Gene Munster’s Loup Ventures recently conducted an 800 question test involving Apple’s Siri, Google’s Assistant, Amazon’s Alexa, and Microsoft’s Cortana. This is actually the second in a series of what should be a running test to track the changes and adaptations of all of the major digital assistant platforms.
In the previous test, which was conducted in April of last year, Apple’s Siri actually performed pretty poorly, scoring only a D+ grade. As for what is covered within the 800 questions that make up the test, here is a bit about the Methodology:
Just as we have in April of this year, we asked 800 questions to Siri on an iPhone X and 8 Plus the last week of December 2017. The queries covered five categories: Local, Commerce, Navigation, Information, and Command. Siri was graded on two metrics: did she understand what was asked? (this can be seen on the device’s screen), and did she answer or execute correctly? It is important to note that we have slightly modified our question set to be more reflective of the changing abilities of AI assistants. As voice computing becomes more versatile and digital assistants become more capable, we will continue to update our question set to be reflective of those improvements going forward. Our changes included questions around the use of smart home devices. We tested Siri with the Philips Hue smart lighting and Wemo Mini smart plugs.
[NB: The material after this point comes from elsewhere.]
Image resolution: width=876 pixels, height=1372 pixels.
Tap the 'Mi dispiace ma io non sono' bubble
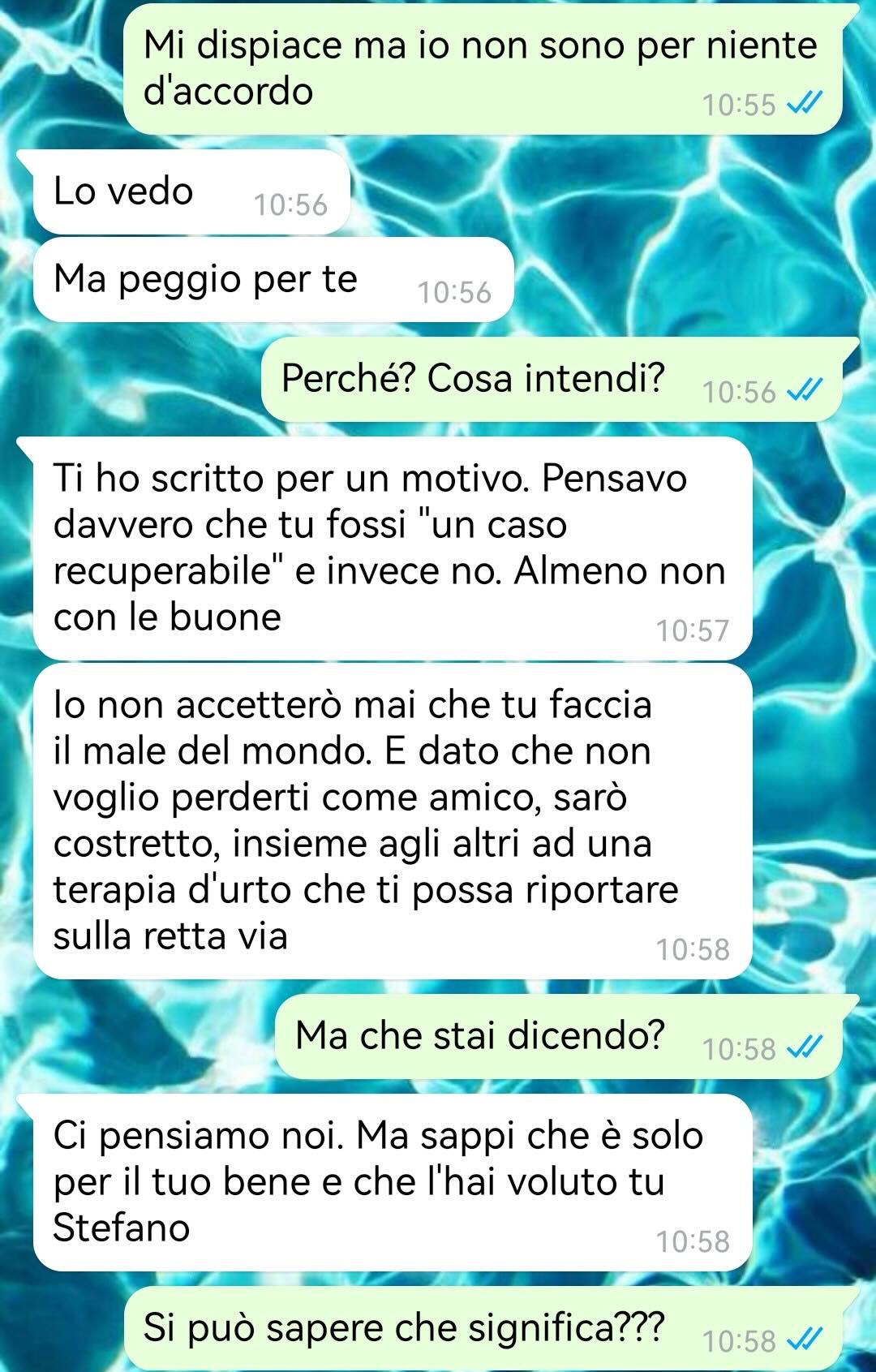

In the previous test, Siri understood 94% of the queries, but only gave the correct answer 66% of the time, hence the low letter grade. In the more recent test, Siri improved its score from a D+ to a C. This time out, it recognized 99% of the queries and gave correct answers for 75% of the questions. Note that, while the exact same question set was used, these questions have not been publicly revealed and are not known to the companies in question. As such, while this may not rise to the level of a scientific study, it is still still an effective measuring stick that shows verifiable improvement in Siri.
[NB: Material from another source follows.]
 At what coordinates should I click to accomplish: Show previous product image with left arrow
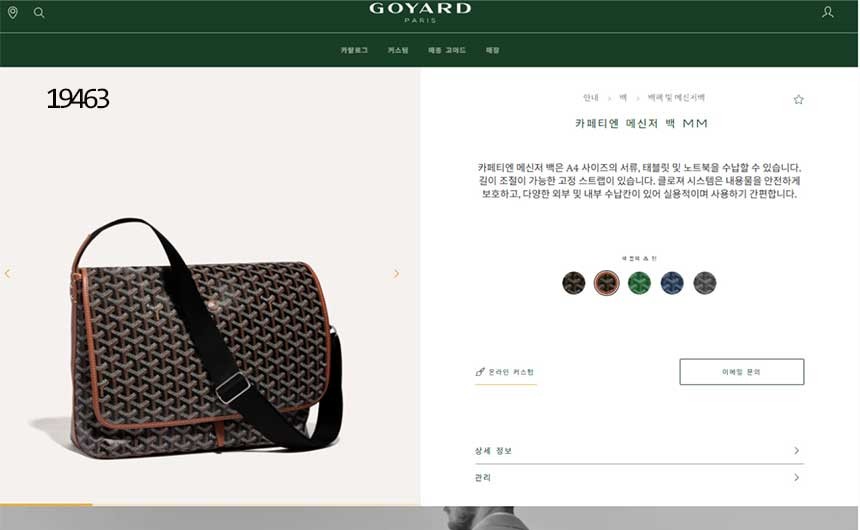coord(8,273)
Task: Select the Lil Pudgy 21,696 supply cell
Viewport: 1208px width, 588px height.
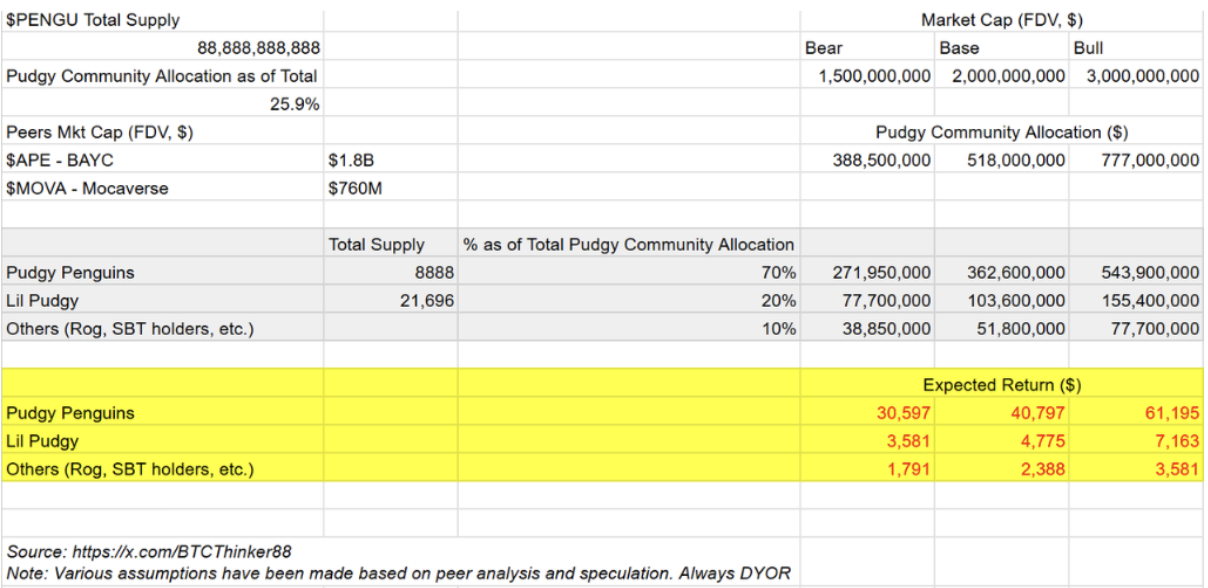Action: click(425, 300)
As for the competition, Apple still lags well behind Google Assistant, which isn’t a surprise. It scored 81% accuracy on the same test. What is a little surprising is that Alexa and Cortana actually placed well behind Siri, with scores of D and F respectively. While this is interesting, we won’t be able to draw any definite conclusions until we have results from another year’s worth of these tests and we can see Apple’s forthcoming HomePod tested head-to-head against these same assistant platforms. Loup Ventures has a separate test for smart speakers using the same questions and methodology, which should include the HomePod after release.
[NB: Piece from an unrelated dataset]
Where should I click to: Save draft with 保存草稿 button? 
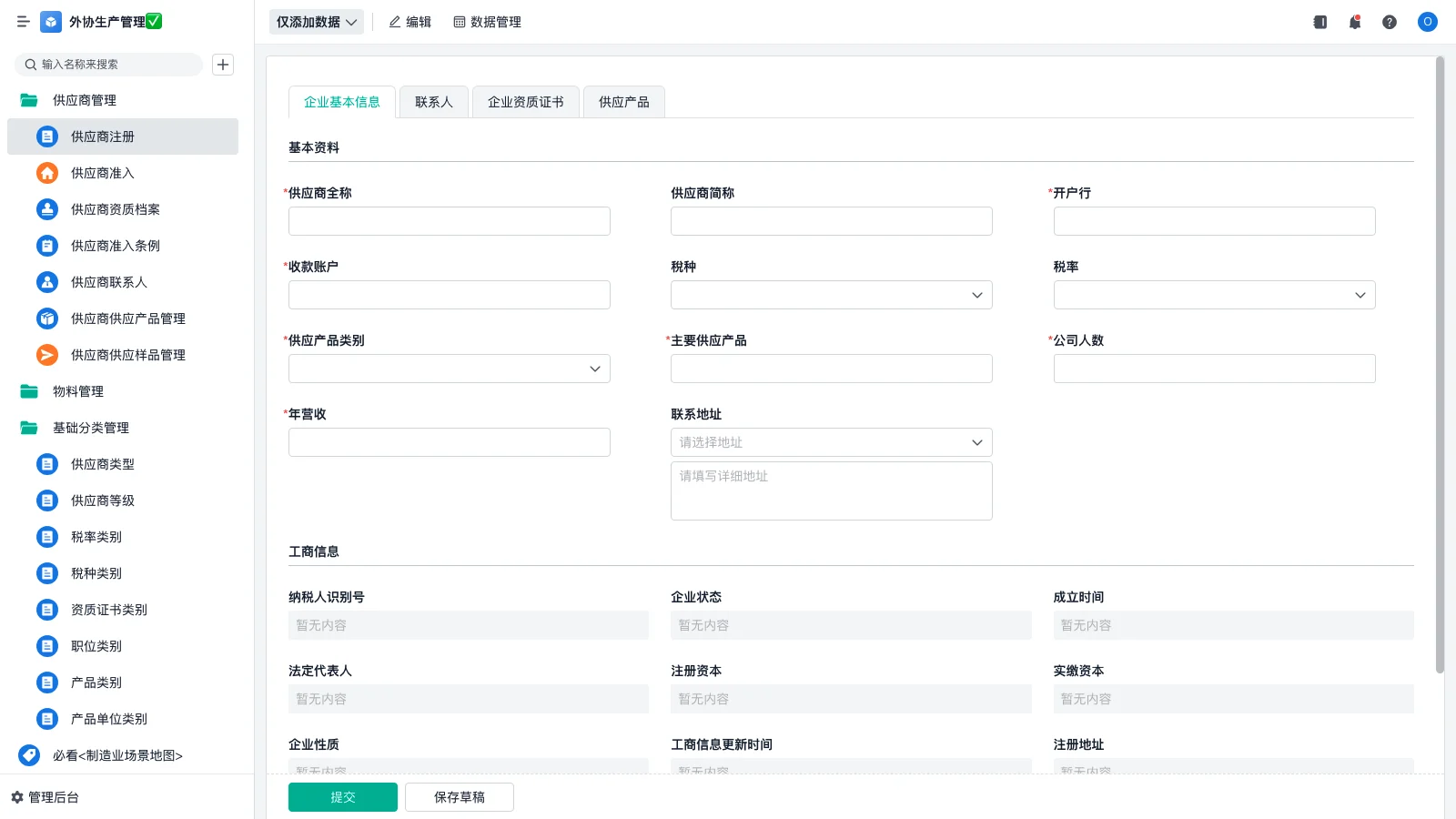click(x=459, y=796)
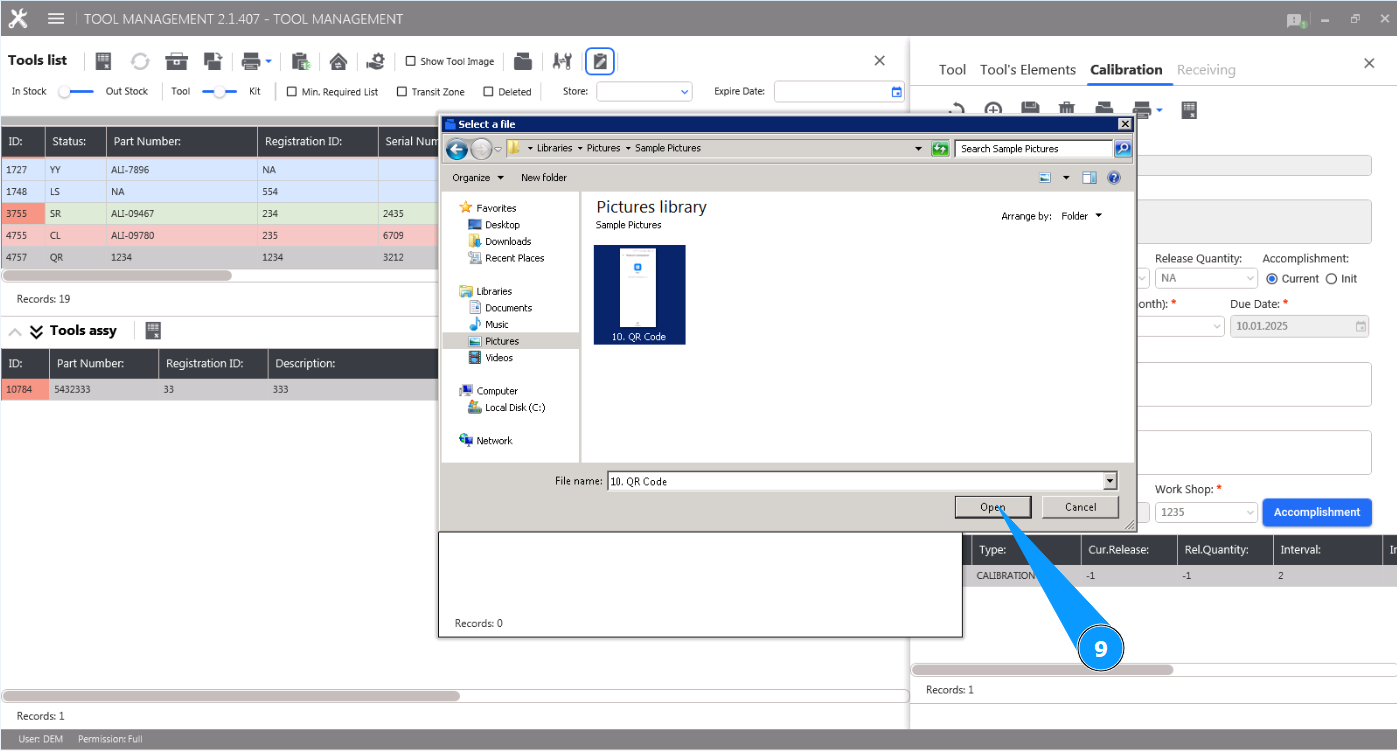Open the hamburger menu at top left
The image size is (1397, 751).
tap(57, 18)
The good news here is that Siri really is getting better. I expect the improvements to continue to be small for now, but as Apple’s investments in AI and machine learning grow and mature, the pace of growth should pick up. Also, the release of the HomePod could be a real boon for Siri, as it should spur increased usage of the service. This, in turn, will bring Apple an increasing amount of data to use in training and improving the service using AI and machine learning. If all goes well, this could become a positive feedback loop that finally helps to push Siri past years of relative stagnation.